Metadata-Version: 2.1
Name: spineapi
Version: 0.0.1
Summary: A simple machine learning inference library.
Home-page: https://github.com/spineapi/spine-api
Author: northfoxz
Author-email: firstera15@gmail.com
License: UNKNOWN
Platform: UNKNOWN
Classifier: Programming Language :: Python :: 3
Classifier: License :: OSI Approved :: MIT License
Classifier: Operating System :: OS Independent
Requires-Python: >=3.6
Description-Content-Type: text/markdown
Requires-Dist: python-socketio[client]

# Spine API
Access your ML models through HTTP requests.

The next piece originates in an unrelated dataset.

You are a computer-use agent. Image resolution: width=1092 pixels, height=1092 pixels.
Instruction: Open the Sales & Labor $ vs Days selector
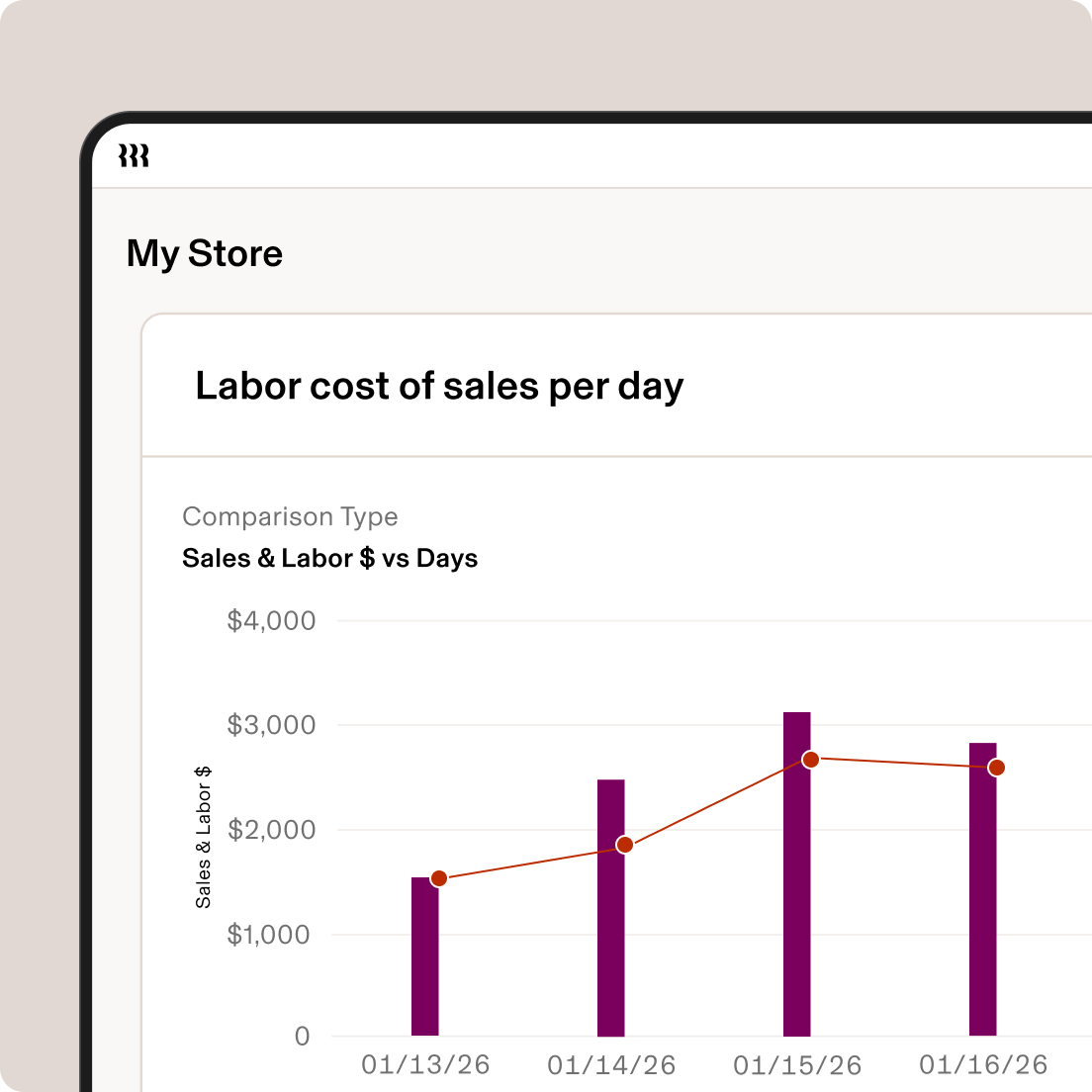tap(329, 558)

It is simple, clean, and easy to use. It works with jupyter notebooks too.

```console
POST http://your_server_ip/api/your_project/your_function => your_result
```
```

### Installation
```bash
$ pip instal spine-api
```

## Usage
**1. Import the library**
```Python
from spine import Connection
```

**2. Define your inference function**
```Python
def hello_function (input):
  # ...
  # do something with input
  # ...
  return output
```

**3. Specify ```name``` and ```description``` to initialize your project**
```Python
spine_connection = Connection(
  project_name="hello_project",
  description="An inference API for my ML model",
  author="", # Optional
  link="" # Optional
)
```

**4. Register your function(s)**
```Python
spine_connection.register_function(
  pathname='hello_function',
  function=hello_function,
  # ============ Optional ==================
  # Set True if you want to protect this API
  requiresAuth=False,
  authToken="xxx",
  # ========================================
)
```
The function will be accessible through ```/api/hello_project/hello_function```

**5. Run**
```
spine_connection.run()
```
That's it! You can now communicate with your ML model through HTTP post requests.

**6. Send requests**

**Note** You have to first run ```JSON.stringify(input)``` for the request data.
```javascript
const data = {
  input: JSON.stringify(YOUR_INPUT)
  // ============ Optional ==================
  // Required if the API is protected
  authToken: "xxx",
  // ========================================
}
```

Post request body to the endpoint.
```javascript
const url = 'https://spineapi.com/api/hello_function';

fetch(
  url,
  {
    method: 'POST',
    body: JSON.stringify(data),
    headers: new Headers({ 'Content-Type': 'application/json' })
  }
)
.then(res => res.json())
.catch(error => console.error('Error:', error))
.then(response => console.log('Success:', response));
```

## Self hosted server
**Prerequisites**
1. Make sure your server is accessible through port 3000
2. Have Node.js installed on your server

**Installation**
```bash
$ git clone https://github.com/spineapi/spine-api
$ cd spine-api/server
$ npm install
```

**Run server**
```bash
$ node server.js
```
Now you can access your server through http://YOUR_SERVER_IP:3000. Copy the passcode.

**Specify url and passcode**
For self hosted server, you'll have to specify url and passcode.
```Python
from spine import Connection
spine_connection = Connection(
  name="hello_project",
  description="a demo app for my ML model",
  url="http://YOUR_SERVER_IP:3000",
  passcode="YOUR_PASSCODE"
)
```
For other steps, it's all the same.

# License
[MIT](https://github.com/spineapi/spine-api/blob/master/LICENSE)